* BEGIN Listed entries *

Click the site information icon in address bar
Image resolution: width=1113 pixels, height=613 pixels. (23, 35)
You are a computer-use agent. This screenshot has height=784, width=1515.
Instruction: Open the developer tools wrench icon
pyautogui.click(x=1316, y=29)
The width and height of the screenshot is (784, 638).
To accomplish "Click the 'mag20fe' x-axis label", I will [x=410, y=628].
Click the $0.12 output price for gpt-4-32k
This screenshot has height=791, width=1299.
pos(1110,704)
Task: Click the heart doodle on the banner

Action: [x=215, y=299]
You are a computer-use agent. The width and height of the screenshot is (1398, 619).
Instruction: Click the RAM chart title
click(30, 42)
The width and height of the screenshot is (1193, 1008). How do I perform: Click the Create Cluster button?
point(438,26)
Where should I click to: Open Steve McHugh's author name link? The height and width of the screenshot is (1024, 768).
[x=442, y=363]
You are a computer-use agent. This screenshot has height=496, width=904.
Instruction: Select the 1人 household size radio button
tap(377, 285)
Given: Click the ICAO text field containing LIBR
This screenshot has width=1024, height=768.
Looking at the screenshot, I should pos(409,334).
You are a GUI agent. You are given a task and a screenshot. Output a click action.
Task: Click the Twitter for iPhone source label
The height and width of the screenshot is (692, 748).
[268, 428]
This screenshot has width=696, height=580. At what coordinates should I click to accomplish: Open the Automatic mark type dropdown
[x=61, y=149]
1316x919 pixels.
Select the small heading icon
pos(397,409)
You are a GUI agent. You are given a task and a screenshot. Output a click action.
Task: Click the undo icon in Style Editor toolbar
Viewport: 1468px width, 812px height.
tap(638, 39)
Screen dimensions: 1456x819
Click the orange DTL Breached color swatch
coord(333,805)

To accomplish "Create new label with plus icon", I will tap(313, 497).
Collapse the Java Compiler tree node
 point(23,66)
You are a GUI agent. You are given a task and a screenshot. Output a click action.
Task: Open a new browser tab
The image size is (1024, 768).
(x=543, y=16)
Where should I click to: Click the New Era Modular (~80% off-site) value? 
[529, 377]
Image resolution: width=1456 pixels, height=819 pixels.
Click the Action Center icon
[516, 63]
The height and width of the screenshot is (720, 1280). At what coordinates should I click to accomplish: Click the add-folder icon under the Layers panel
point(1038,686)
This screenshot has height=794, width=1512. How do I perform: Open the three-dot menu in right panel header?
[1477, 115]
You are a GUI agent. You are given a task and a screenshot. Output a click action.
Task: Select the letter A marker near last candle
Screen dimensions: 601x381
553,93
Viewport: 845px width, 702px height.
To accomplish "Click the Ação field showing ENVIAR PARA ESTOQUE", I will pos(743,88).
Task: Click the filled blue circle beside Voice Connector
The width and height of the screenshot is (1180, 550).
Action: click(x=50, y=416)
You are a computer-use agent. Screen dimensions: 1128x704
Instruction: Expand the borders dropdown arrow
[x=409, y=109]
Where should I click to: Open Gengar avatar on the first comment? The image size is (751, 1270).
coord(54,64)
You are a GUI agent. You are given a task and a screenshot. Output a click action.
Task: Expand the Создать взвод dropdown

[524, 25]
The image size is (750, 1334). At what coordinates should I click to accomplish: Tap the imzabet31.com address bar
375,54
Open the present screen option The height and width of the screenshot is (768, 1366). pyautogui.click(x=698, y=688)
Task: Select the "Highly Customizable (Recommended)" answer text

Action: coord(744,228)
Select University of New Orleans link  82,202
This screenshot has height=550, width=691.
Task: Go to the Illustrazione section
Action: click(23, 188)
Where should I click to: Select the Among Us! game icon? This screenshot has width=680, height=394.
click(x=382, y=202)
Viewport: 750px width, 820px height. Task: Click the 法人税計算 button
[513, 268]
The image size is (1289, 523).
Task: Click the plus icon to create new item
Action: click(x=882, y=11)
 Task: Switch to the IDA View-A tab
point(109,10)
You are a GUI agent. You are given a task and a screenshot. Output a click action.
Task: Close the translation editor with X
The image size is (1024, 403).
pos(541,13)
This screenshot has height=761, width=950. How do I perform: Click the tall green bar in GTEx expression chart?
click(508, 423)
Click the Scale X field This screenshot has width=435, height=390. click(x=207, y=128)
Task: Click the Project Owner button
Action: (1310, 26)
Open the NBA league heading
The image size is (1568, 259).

* END Listed entries *

_Goal of the exercise:_
Copy the lines verbatim from the beginning of the records through the line containing "pyautogui.click(x=1316, y=29)", including that line.

_Response below:_
Click the site information icon in address bar
Image resolution: width=1113 pixels, height=613 pixels. (23, 35)
You are a computer-use agent. This screenshot has height=784, width=1515.
Instruction: Open the developer tools wrench icon
pyautogui.click(x=1316, y=29)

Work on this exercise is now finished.